If you already have a regular exercise program, vary your gym or jogging regimen with some dance fitness. The key is to synchronize your physical movement to the beat of the music, explains Alan. “Moving to a specific cadence builds . . . control, coordination, and quality of movement,” he says. “Learning to do something your muscles aren’t used to doing requires concentration and effort,” which gives you a great workout.
Add some socialization to your dance fitness by joining a class. Choose the level of experience appropriate for you. To find local dance classes, look under “dance studios” or “ballroom dancing” in the yellow pages or on the Web; check out YMCAs, Jewish Community Centers, senior centers, health clubs, and gyms.
Get Started!
For an overall cardio workout, spice up your exercise routine with some of these dance fitness styles:
Ballroom dancing, which includes the waltz, tango, and swing, enhances posture, balance, flexibility, alignment, and core strength. Repetitive movements let you master the steps, and having a partner motivates you to work together. This interactive, social dance builds self-esteem while burning calories.

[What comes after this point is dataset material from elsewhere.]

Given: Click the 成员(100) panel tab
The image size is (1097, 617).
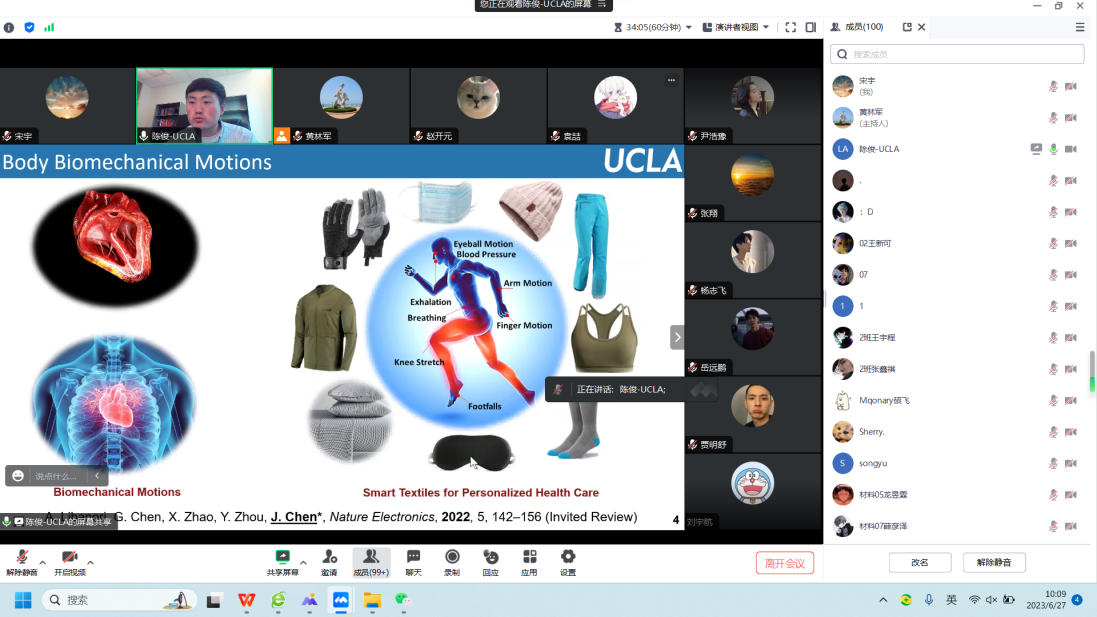Looking at the screenshot, I should pos(863,27).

Line dancing, a low-impact social activity that gets your heart rate up, requires no partner and no special skills or techniques. “If you can walk, you can line dance,” says Alan. The steps are taught slowly and practiced before going to full tempo. Music is as varied as country, swing, jazz, waltz, or Latin.
Belly dancing, an aerobic exercise good for beginners, began as a Middle Eastern fertility ritual. In belly dancing, as you hold the abs steady and shake the hips, you are strengthening the back and the muscles of the pelvic floor and toning thighs, abdominal muscles, glutes, and hips. To tone the whole body, add some jazz or ballet moves, such as a relevé or a pirouette.
Hip-hop, or funk or street dancing, is attractive to the younger set. Hip-hop has “quick, sharp, isolated, staccato movements [that] require precision and control” in time with the music, says Alan. Danced solo, with a partner, or in a crew, hip-hop is the most popular dance style in music videos.
Cardio salsa, a fast form of Latin dance with elements of the mambo and cha-cha, is popular in nightclubs. This high-intensity workout with lunges, arm raises, and booty shaking strengthens the core body and tones glutes and hips.